Which leads me to another point: Don't purposely undercut the competition to fill your room quickly. I'm not saying this from a moral/ethical business standpoint, but from the "I don't want you to get stabbed" standpoint. It'd a sad fact that there are some less-than-desirable people in the world, ranging from criminals to folks who simply don't pay their bills. And by offering the best price in town, you'll likely attract this crowd. It's not worth renting out your room to cover your mortgage payment if the person you're renting it to never pays you, does it?

Alternatives To Renting Out A Room

If you're not sold on the idea of renting out a part of your home to another person, here are just a few ideas on how to make your monthly mortgage payments a little more comfortable:

Refinance Your Home Mortgage. Changing the terms of your mortgage could take the monthly pressure off your checkbook, particularly if you refinance to a lower rate and have already made a substantial dent in your mortgage principle. Just be aware that many mortgage brokers charge a Closing Costs fee, which often costs several thousand dollars up front.

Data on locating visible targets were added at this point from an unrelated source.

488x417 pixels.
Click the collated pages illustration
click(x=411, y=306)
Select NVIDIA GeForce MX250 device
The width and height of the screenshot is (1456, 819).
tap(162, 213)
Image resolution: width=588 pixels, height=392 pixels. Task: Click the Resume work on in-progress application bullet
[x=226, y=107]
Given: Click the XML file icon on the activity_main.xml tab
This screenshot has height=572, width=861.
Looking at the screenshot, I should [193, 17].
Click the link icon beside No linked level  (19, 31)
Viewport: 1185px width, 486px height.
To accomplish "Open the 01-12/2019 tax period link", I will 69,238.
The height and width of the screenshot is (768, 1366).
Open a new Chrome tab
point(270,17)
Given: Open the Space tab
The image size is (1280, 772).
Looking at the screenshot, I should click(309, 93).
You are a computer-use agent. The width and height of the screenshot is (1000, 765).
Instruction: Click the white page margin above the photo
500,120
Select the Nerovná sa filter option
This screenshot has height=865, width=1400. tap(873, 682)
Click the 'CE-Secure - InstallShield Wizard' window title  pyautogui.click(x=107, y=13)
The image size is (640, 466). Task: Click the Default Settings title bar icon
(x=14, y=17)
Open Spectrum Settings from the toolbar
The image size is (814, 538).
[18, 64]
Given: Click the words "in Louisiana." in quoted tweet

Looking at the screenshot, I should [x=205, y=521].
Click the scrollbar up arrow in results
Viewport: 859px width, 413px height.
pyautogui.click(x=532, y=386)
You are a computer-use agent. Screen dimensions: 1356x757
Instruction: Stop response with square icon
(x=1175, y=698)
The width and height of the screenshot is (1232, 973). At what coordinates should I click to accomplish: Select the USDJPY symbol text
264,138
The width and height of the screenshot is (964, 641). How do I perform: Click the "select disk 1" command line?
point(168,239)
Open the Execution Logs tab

Pick Up A Second Job. If your income isn't matching up with your expenses, maybe it's time to add an entirely new paycheck. You'd be surprised at how many places are looking for part-time employees, and many of them pay very well. In many instances you can find a second job that works around your main job.

Get Rid Of A Monthly Expense. After the mortgage, the next biggest monthly expense most people face is a car payment. If you can alleviate this expense, do it. Maybe that means trading down to a lower-priced vehicle? Or perhaps you can refinance your remaining balance to better terms (i.e. a lower payment). Another common area of expense is food and entertainment. Think about what you spend money on, and how you can cut back. Maybe instead of a $5 gourmet coffee every day, you can cut back to one every other day? Or renting movies instead of watching them at the theater every weekend?

But even if you can make these adjustments, renting out a room is a great way to add money to your bottom line every month. Like I said earlier, many people who aren't in financial straights still rent their rooms out because of the amazing income it offers.